Modigliani allows Beto and his passionate supporters to speak for themselves, including Shannon Gay, a tough-as-nails Texan who proudly makes her own signs for O’Rourke and partners Amanda and Ester who lead voter drives and walk door-to-door. For Gay, reproductive rights and supporting veterans with action rather than rhetoric is vital and the film captures the passion of those willing to do the hard grass roots work. The film isn’t an examination of other aspects of organizing giant events, town halls, and visits, and perhaps it is a lesser document for it.
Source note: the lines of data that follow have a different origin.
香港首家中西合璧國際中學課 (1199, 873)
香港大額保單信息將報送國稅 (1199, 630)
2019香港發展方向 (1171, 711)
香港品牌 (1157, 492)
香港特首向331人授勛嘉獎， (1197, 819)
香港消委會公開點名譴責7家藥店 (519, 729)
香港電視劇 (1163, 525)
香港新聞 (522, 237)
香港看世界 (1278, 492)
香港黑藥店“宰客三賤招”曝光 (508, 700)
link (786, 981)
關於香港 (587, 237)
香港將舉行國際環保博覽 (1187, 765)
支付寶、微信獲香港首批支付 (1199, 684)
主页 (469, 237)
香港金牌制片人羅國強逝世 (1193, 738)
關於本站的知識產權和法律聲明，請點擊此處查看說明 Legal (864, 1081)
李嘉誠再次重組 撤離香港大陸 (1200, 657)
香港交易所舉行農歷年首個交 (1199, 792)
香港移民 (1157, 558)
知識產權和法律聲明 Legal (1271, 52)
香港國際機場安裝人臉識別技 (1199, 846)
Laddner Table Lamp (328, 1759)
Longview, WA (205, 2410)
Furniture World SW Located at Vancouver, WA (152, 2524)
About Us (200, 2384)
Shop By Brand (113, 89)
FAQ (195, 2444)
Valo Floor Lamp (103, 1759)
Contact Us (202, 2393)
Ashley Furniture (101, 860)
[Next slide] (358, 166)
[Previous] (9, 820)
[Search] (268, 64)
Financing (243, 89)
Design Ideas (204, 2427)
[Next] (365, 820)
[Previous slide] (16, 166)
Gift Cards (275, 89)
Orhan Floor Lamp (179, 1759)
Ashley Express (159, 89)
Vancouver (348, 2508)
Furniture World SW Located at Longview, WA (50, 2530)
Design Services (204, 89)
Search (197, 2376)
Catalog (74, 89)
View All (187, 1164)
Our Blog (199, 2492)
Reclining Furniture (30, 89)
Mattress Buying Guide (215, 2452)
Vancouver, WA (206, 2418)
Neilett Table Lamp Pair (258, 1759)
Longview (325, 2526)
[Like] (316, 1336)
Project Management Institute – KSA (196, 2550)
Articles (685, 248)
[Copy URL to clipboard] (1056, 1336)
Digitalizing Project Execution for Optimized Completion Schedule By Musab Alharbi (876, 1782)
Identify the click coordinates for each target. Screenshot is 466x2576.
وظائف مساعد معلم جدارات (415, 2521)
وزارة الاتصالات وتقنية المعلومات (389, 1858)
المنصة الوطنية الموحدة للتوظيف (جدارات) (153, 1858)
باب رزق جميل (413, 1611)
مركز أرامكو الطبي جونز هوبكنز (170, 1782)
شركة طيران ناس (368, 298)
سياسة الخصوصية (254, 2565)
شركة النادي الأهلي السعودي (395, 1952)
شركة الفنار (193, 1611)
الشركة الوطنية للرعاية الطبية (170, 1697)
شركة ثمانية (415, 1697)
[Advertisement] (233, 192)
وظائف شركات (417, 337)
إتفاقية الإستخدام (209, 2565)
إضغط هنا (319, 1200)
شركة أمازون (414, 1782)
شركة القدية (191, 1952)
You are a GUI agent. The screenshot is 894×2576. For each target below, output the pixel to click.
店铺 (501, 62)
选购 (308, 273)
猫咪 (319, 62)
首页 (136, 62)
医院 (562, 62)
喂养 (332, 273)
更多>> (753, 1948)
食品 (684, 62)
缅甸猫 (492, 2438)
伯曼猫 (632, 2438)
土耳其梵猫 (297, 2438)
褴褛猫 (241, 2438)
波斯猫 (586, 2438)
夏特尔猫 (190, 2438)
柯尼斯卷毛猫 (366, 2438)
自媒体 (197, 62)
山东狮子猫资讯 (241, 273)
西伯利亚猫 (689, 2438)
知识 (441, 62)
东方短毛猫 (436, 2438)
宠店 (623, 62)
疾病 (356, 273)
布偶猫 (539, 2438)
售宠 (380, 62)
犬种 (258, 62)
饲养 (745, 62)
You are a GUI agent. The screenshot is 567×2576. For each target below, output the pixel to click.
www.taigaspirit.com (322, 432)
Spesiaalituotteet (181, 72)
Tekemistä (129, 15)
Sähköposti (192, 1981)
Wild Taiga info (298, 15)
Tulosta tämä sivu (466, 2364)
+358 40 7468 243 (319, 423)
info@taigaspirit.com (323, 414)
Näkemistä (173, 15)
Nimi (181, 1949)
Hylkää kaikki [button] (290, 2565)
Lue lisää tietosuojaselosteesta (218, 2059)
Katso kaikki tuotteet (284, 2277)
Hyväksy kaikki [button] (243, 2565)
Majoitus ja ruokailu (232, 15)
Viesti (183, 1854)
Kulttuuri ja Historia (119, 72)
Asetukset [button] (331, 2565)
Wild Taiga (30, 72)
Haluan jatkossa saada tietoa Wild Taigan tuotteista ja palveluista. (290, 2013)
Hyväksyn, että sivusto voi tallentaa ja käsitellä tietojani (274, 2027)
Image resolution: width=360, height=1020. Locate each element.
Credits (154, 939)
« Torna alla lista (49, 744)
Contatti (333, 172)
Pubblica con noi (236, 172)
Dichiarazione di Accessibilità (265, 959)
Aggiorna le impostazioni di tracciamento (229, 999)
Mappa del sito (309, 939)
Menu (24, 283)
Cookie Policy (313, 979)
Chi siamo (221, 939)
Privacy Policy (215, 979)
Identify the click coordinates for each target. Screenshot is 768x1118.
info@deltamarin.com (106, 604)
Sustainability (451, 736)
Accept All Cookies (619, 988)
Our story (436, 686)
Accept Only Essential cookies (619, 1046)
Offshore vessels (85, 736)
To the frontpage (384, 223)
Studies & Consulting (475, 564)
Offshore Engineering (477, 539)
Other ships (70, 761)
Met with applause and some tears amongst supporters of O’Rourke when screened at SXSW, Running with Beto is an authentic portrait even if it is one that could be garnered from other sources including his appearances on Ellen DeGeneres and Steven Colbert’s shows. Like Marshall Curry’s excellent Street Fight–the documentary about Cory Booker’s first failed campaign for mayor of Newark–Running with Beto may one day be an essential documentary but it’s not quite a political origin story. It’s a shame the cameras start rolling when they do as one might wish to see more of Beto’s beginnings, with his stamina, ideas, and a hands-on management style amongst a small staff. Like Reed Lindsay’s superb big money in campaigns documentary Charlie vs. Goliath offered up, Running with Beto could benefit being a little more curious about the larger machine.
Running with Beto premiered at SXSW.